There has been a trend in recent years where a secured creditor with a GSA over a company will appoint a receiver and place the company into Voluntary Administration. Under the Companies Act, a GSA holder has a statutory right to appoint an administrator, and it does not need to be a contractual right inserted into the security deeds.
The purported justification for this practice is that an Administration provides a moratorium that prevents minor secured creditors from recovering their assets and exercising their rights. Even if this was the real reason, it is not correct to act in this manner. The reason for the moratorium to be inserted into the Voluntary Administration regime was to give a company time to resolve its financial issues, not to prevent creditors from exercising their security rights when there is no prospect of the company being salvaged. Insolvency practitioners who take these appointments should appreciate that they are acting in direct contravention of the interests of these secured creditors. If there is no plan to propose a Deed of Company Arrangement, and we can assume this to be the case if the company is in receivership, then taking an appointment as a voluntary administrator in these circumstances is to either frustrate the legitimate interests of the minor secured creditors.
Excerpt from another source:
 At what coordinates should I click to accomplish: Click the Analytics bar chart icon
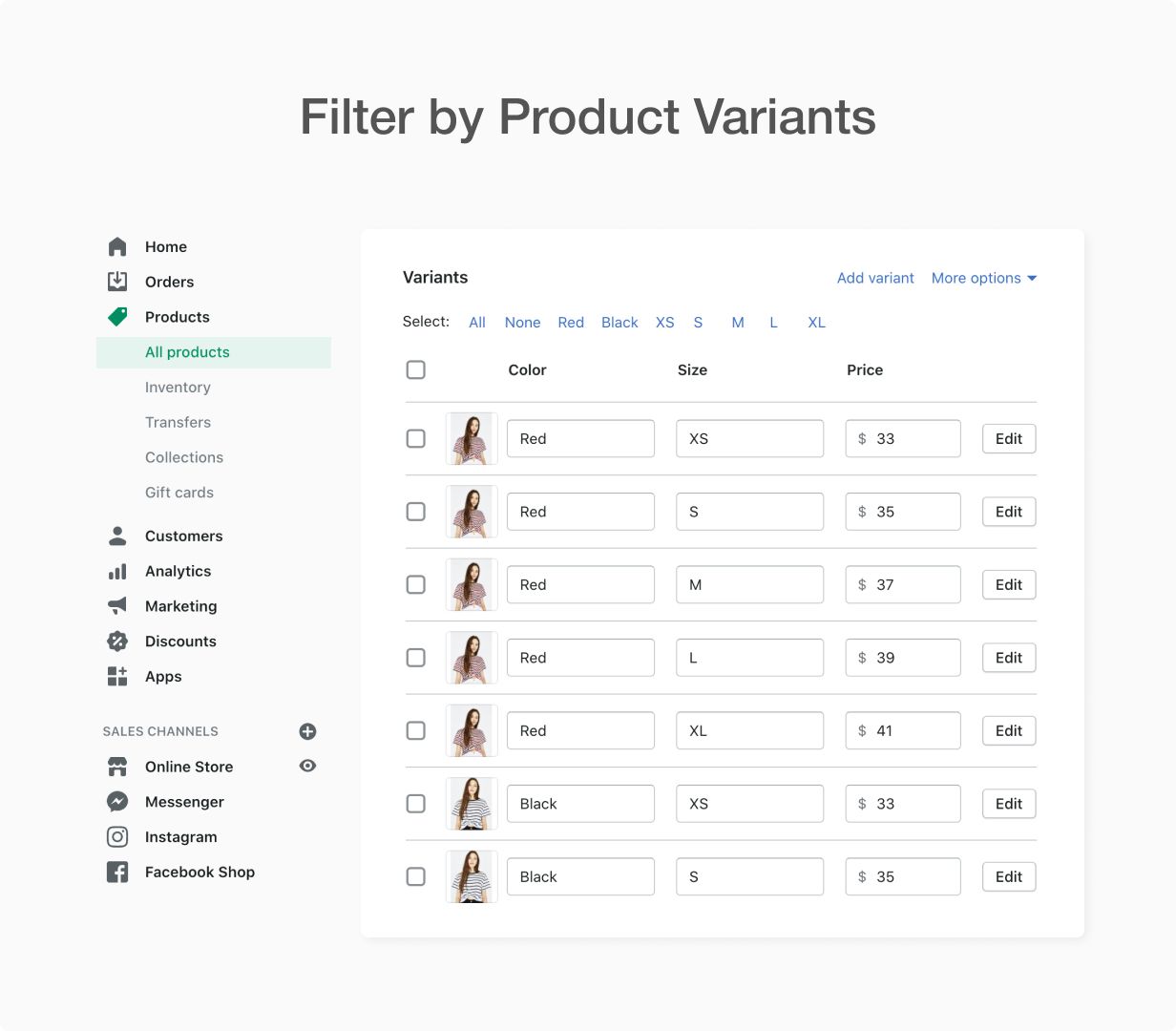[x=117, y=572]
There is another explanation. Placing the company into administration has the merit of preventing the shareholders or any other creditor from appointing a liquidator. An Administrator is not required to present the first report with a list of creditors, so replacing an Administrator at the first meeting is very difficult. One of the roles of a liquidator is to supervise a receiver. A reasonable creditor may assume this isn’t going to happen if the GSA holder who appoints the receiver also manages to choose who the Administrator is, knowing that the administration will inevitably lead to a liquidation.
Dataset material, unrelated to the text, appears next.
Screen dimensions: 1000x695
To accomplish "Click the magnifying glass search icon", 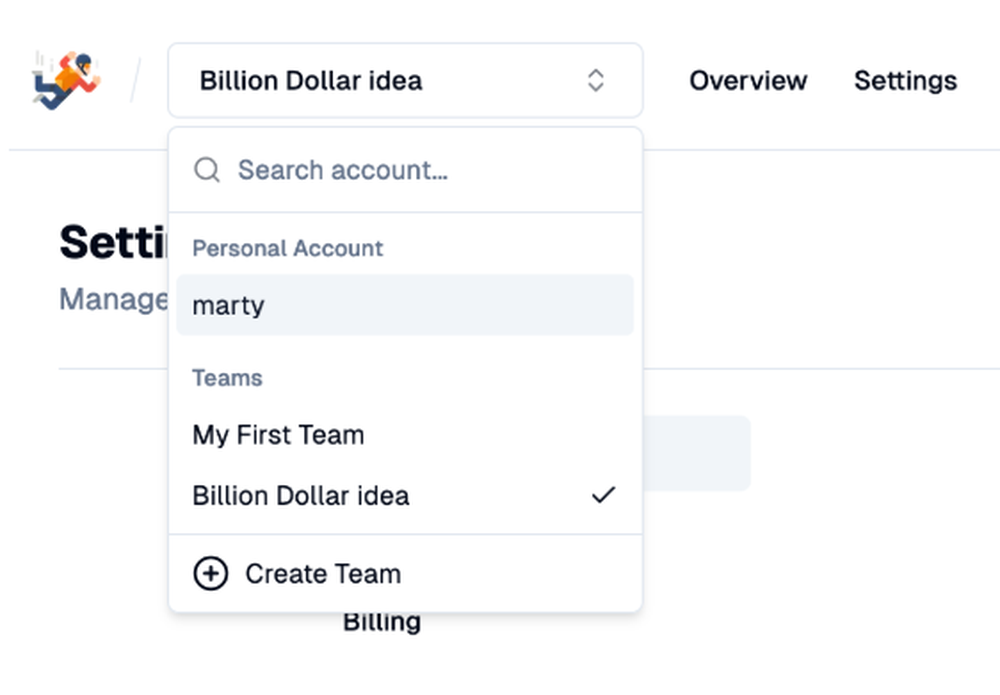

Voluntary Administration was designed to assist companies seeking options to trade their way out of insolvency. It was not designed as a means by which secured lenders and those they appoint as receivers to avoid the legitimate scrutiny of an independently appointed liquidator. This practice is legal, but it is difficult to see how it is ethical. Liquidators are not lawyers. We are not here to ruthlessly advance the cause of our clients within the confines of the law. We have a different set of obligations, and it is time some members of this profession began to appreciate this distinction. A lack of work does not excuse a lack of morality. This practice should cease.